There is cultural relevance between this article, "Taking emotions at face value", and the screenings. A parallel between the films screened is the subtlety in multi texturing and layering, and leaves much to the individual to perceive and interpret. This is alike the implicit expression in Mr. Toyoda's communication style, which necessitates much inference by listeners to be able to discern his true emotions.

It is important to realise that given the historical, social, economic and political prowess that Hollywood wields as an icon of cultural imperialism, the habit to compare everything to Hollywood media products is a justified and understandable one. However, it is crucial that another link be established and explored, and that is the likeness between media products and the culture of their origins. In this way, the films screened can also be understood alongside the communicative tendencies peculiar, or at least common in, Asian cultures.

Frankly speaking, I have yet to learn how to appreciate Southeast Asian Films (ironically). The Picturehouse ( is certainly a great platform for film lovers (like you and i) but for me, being an undergraduate with limited funds, have yet to catch a film.
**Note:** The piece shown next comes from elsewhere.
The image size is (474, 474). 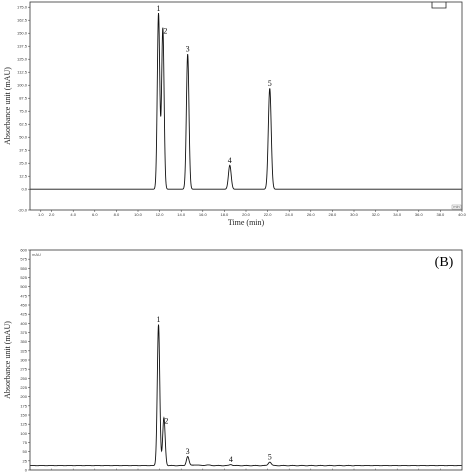 What do you see at coordinates (24, 268) in the screenshot?
I see `y-tick-label: 550` at bounding box center [24, 268].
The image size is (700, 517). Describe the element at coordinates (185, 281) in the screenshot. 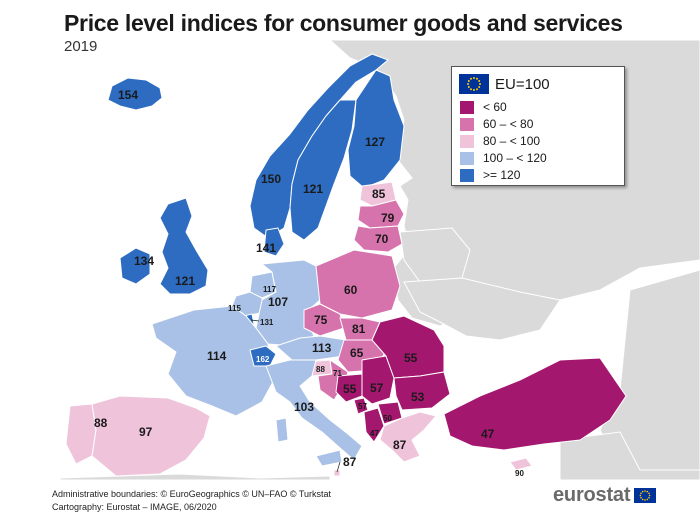

I see `label-united-kingdom: 121` at that location.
From what you have told us in class on Monday regarding the publicity of documentaries, which is rather limited, I was wondering why hasn't anything done to promote the industry as much as that of the pop culture drama series and films. Maybe a cable channel can be set up.

Well.. we do have access to various cable channels that show documentaries such as Nat Geo, Discovery Channel and History Channel. However, these channels show documentaries which focus on wildlife, historical theories and scientific researches. I think that's a reason why we are so interested in watching all the documentaries which you have showed us so far. Hopefully, there soon will be one which airs documentaries about social, political and environmental issues around the world.

I must say you had done a tremendous job,I appreciate all your efforts.